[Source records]
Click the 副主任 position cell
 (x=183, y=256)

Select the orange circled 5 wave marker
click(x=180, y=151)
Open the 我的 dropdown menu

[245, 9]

#### REQUIRED ACTION:
Repeat all the lines above, keeping them exactly as they are.

#### RESPONSE TO THIS EXERCISE:
Click the 副主任 position cell
 (x=183, y=256)

Select the orange circled 5 wave marker
click(x=180, y=151)
Open the 我的 dropdown menu

[245, 9]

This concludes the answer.